-- Opening Marker --
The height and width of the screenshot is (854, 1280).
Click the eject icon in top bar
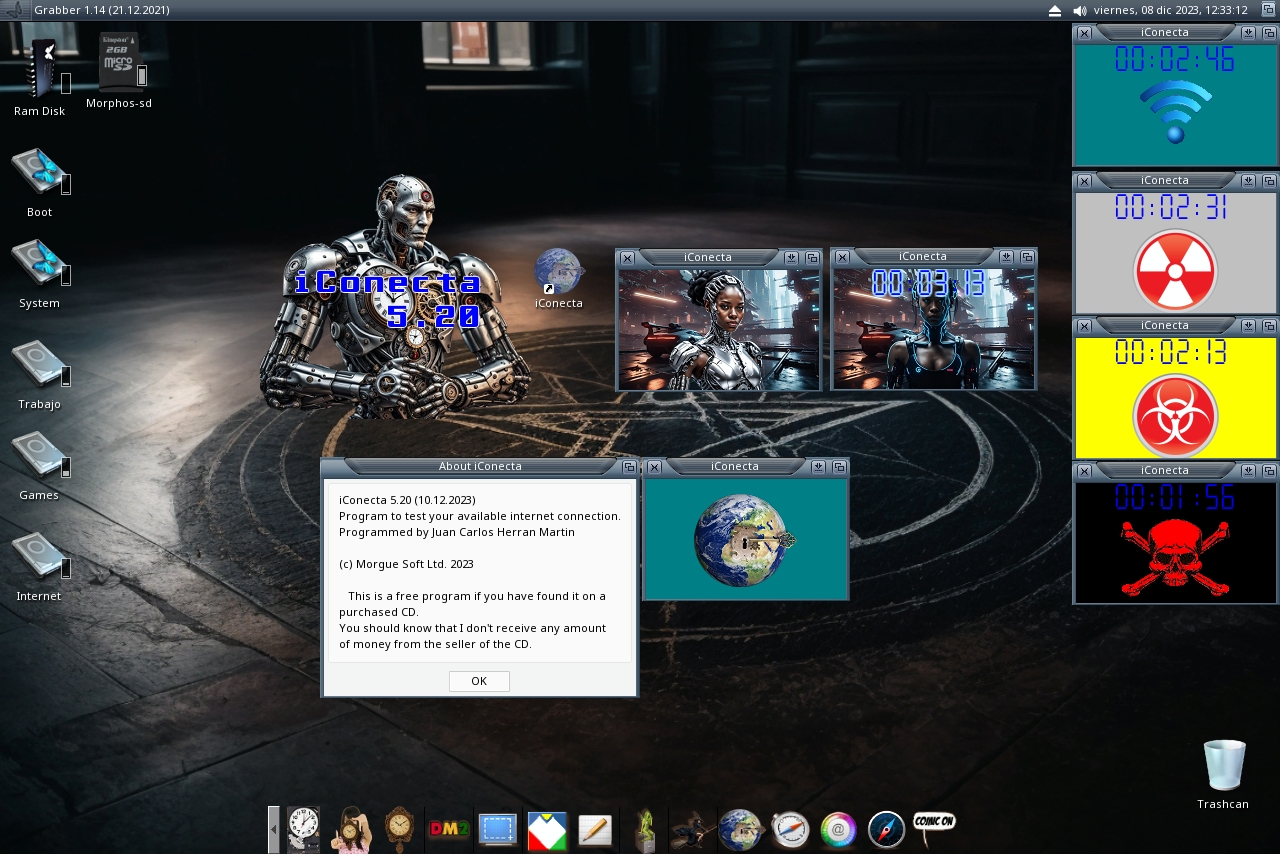1055,10
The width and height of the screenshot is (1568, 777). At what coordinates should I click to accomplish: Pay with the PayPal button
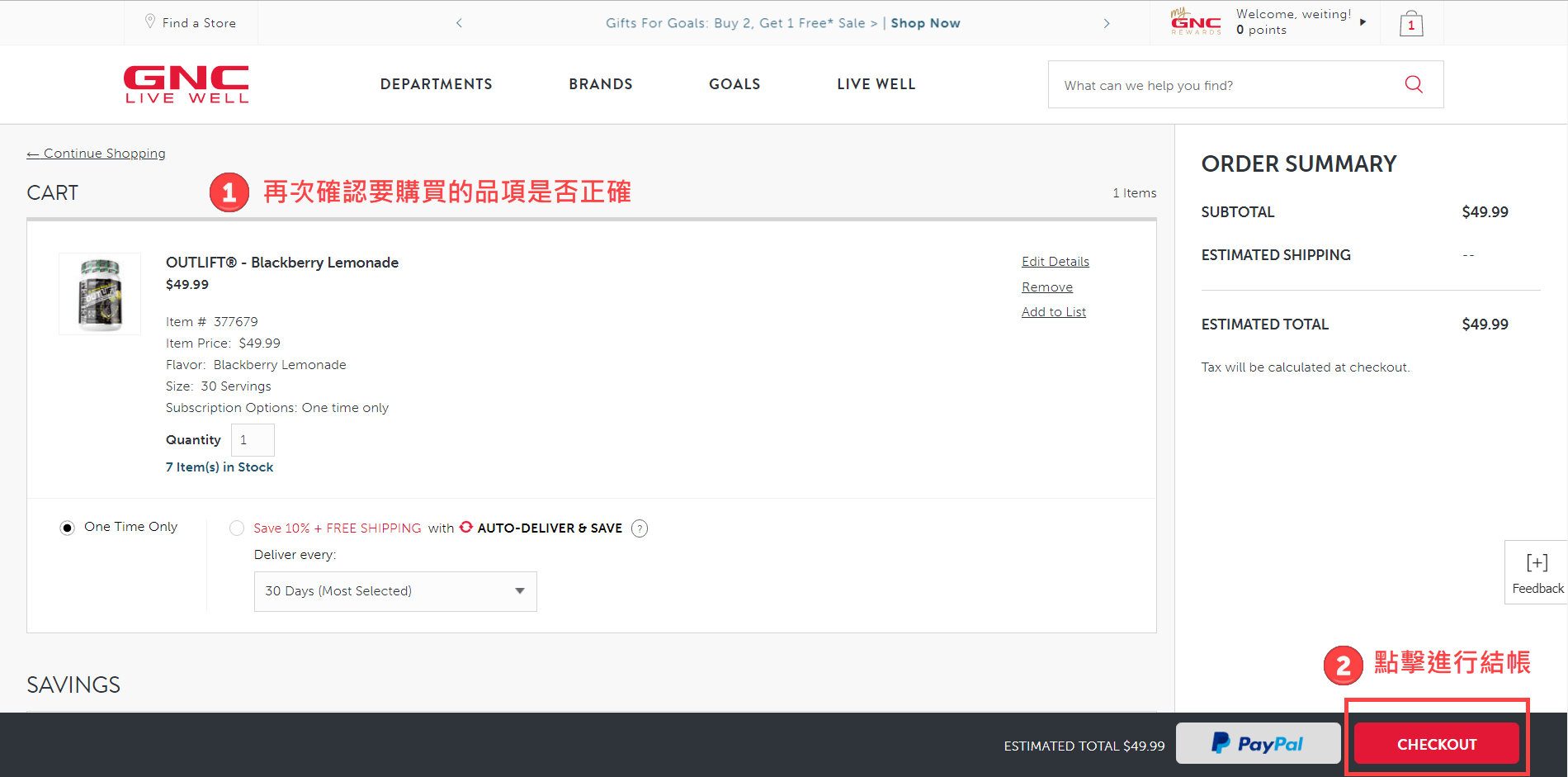tap(1258, 744)
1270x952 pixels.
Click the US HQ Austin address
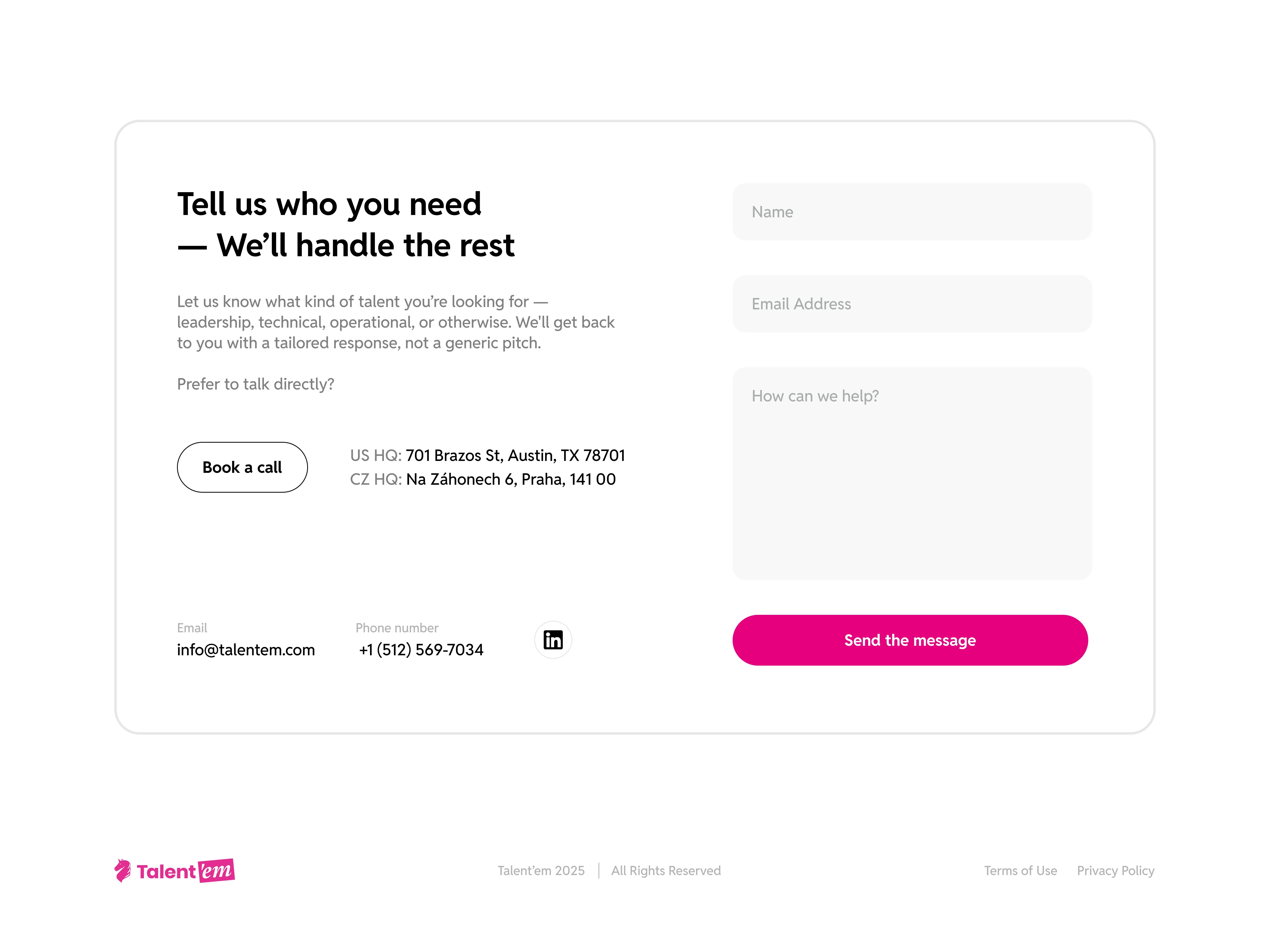[x=515, y=456]
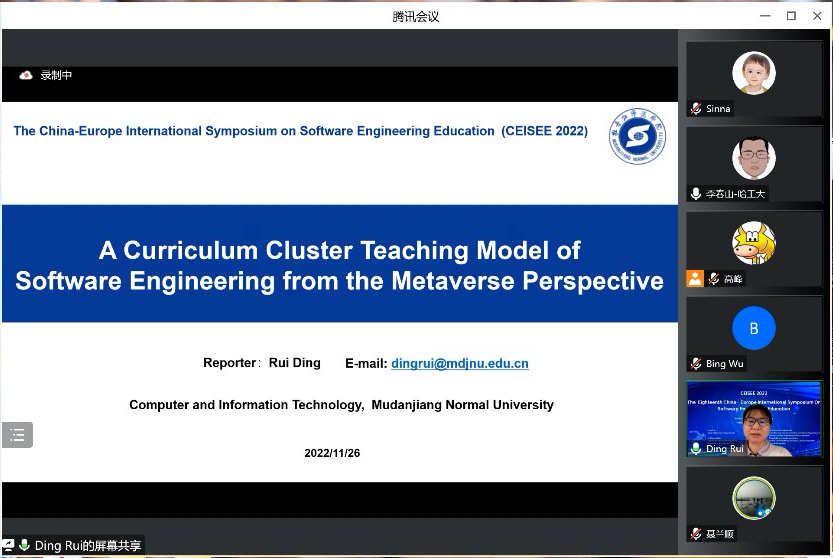The width and height of the screenshot is (833, 558).
Task: Open Ding Rui's live video tile
Action: [754, 418]
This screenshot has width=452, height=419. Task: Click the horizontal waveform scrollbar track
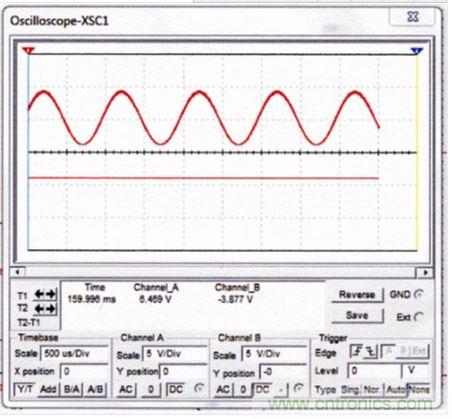221,272
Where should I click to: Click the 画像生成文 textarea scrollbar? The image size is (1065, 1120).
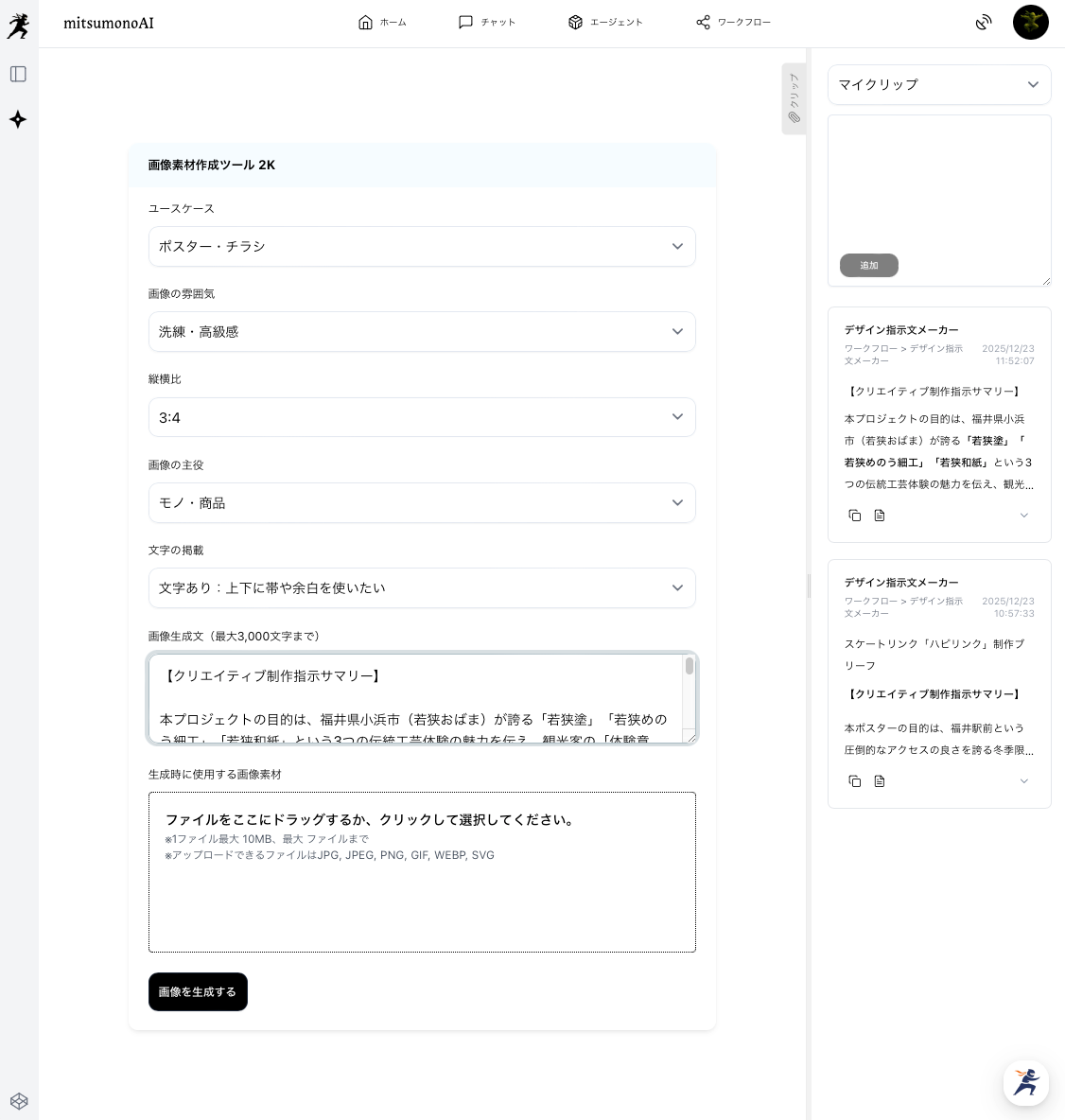[x=690, y=668]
-- Closing Marker --
Omit the pictures and reproduce the listing exactly.

- Task response -
The height and width of the screenshot is (854, 1280).
Click the eject icon in top bar
1055,10
The width and height of the screenshot is (1568, 777). At what coordinates should I click to accomplish: Pay with the PayPal button
tap(1258, 744)
1270x952 pixels.
Click the US HQ Austin address
[x=515, y=456]
The width and height of the screenshot is (833, 558).
Task: Open Ding Rui's live video tile
Action: [754, 418]
This screenshot has width=452, height=419. Task: Click the horizontal waveform scrollbar track
221,272
Where should I click to: Click the 画像生成文 textarea scrollbar? The image size is (1065, 1120).
[x=690, y=668]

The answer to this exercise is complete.